_Working data_
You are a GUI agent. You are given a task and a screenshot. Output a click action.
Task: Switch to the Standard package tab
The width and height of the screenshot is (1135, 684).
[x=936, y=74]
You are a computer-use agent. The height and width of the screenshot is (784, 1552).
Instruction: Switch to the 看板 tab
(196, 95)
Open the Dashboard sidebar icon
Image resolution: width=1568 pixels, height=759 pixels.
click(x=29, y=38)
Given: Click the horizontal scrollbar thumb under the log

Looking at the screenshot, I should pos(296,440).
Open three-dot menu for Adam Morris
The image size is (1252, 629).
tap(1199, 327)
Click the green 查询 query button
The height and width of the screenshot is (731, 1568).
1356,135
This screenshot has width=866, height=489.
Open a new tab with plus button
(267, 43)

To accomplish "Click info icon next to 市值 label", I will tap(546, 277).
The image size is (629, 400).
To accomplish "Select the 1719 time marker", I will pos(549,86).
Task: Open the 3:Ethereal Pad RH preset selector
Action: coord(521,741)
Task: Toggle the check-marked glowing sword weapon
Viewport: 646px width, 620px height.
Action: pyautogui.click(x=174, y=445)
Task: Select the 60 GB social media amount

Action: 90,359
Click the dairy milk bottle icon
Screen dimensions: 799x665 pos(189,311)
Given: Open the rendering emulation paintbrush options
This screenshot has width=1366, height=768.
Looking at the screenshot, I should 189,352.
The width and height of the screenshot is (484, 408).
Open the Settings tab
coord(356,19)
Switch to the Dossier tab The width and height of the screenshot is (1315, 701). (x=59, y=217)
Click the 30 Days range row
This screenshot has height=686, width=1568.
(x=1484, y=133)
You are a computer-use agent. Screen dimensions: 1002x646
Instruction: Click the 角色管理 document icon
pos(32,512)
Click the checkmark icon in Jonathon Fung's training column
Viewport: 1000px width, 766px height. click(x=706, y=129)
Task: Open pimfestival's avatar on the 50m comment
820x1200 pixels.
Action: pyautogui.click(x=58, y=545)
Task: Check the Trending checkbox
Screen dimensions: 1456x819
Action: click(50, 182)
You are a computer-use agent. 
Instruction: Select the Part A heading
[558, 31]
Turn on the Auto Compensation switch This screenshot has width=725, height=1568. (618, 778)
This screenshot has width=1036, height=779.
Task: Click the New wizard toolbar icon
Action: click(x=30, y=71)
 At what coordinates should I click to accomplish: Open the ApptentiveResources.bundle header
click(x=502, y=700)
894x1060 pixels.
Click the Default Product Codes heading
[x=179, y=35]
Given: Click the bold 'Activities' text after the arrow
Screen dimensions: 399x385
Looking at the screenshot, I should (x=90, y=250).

_Task to complete_
Using the entries above, give again each line from the one containing "Task: Check the Trending checkbox" through the last line, exactly and only those.

_Task result_
Task: Check the Trending checkbox
Screen dimensions: 1456x819
Action: click(50, 182)
You are a computer-use agent. 
Instruction: Select the Part A heading
[558, 31]
Turn on the Auto Compensation switch This screenshot has width=725, height=1568. (618, 778)
This screenshot has width=1036, height=779.
Task: Click the New wizard toolbar icon
Action: click(x=30, y=71)
 At what coordinates should I click to accomplish: Open the ApptentiveResources.bundle header
click(x=502, y=700)
894x1060 pixels.
Click the Default Product Codes heading
[x=179, y=35]
Given: Click the bold 'Activities' text after the arrow
Screen dimensions: 399x385
Looking at the screenshot, I should (x=90, y=250).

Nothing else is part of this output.